Sarah has now changed her energy/mode at least two more times since that first tiny enormous miraculous moment. I think it helps me stay calmer to know there is a possibility of a quick shift. My staying calmer probably helps the quick shift. I can now reference the times when she has shifted successfully. We have also had massively tough moments sometimes (yesterday), just like usual. But still. The main thing is that sometimes the usual path has changed and that is so incredible.
Sarah has a new swim teacher as of a few weeks ago. She is amazing and is full of Sarah-Rise energy. She celebrates Sarah so fully and energetically, it helps me remember how I want to be more often. Amy’s swimming is getting ever more fluid and strong. When she breaths she isn’t gasping for several seconds. She is also excited when the timing works so she can watch when Sarah takes her turns in the water.
Yesterday I had a plan of taking the girls to a place so we could all get flu shots. I didn’t think to call ahead because it has been fine the last two years. But yesterday they didn’t have the kids’ size. The place across the street couldn’t administer to 8 year olds. Our usual pediatrician only offers them when my girls are in school or have after-school things. Argh! This all felt way more frustrating than I thought it should so I reached my emotional limit and needed to cry in the car for a few minutes. When I told this to the girls, Sarah said, “ok, Mom.” That was so nice. They were just quiet. When Sarah started fake-laughing I realized that maybe she wasn’t making fun of me. Maybe she was trying to cheer me up. I told her she didn’t need to cheer me up, that just giving me silent space was helpful. So she gave me more silence. Then we went to Millie’s for ice cream. That had been the original plan, to console the girls after flu shots. Instead we used it for flu-shot failure. We all felt better afterwards.

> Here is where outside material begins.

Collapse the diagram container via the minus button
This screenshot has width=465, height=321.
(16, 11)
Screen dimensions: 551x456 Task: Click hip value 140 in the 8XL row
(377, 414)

Sarah had a playdate with her friend J. I stayed instead of just dropping Sarah off because that made sense for our timing and J’s mom is a friend of mine. It was great hearing some of the kid interactions. Then there was a chunk of clothing fixation because Sarah found a pair of J’s capri pants that Sarah decided she needed in her size. I stayed calmer and more in my body than I sometimes do. It still floors me with amazement sometimes when I notice that Sarah has 2 friends that are kids. That may seem like a small number, but I used to wonder if the number would ever surpass 0, so 2 seems rather large, with infinite possibility.

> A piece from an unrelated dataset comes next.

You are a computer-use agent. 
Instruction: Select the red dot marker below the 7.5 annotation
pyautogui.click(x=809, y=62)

Last night I hosted a Halloween-themed sleepover for two neighborhood friends, which went well overall, but had more hiccoughs than a usual playdate or sleepover (not on Sarah’s part though). Sarah eventually opted for her own bed, meaning that she got the best sleep of anyone in the house. How did my parents survive my having sleepovers?! They should be called awake-overs. Still, as with the fact that Sarah has peer friends, it amazes me and fills my heart that Sarah can be part of sleep-overs, even if she opts out of the sleep arrangements. When her friend D put on Minnie Mouse pajamas, Sarah zoomed upstairs to put on her own Minnie pajamas. Later, D was reading out loud and Sarah sat down to listen.
May you have friends that help you remember infinite possibility.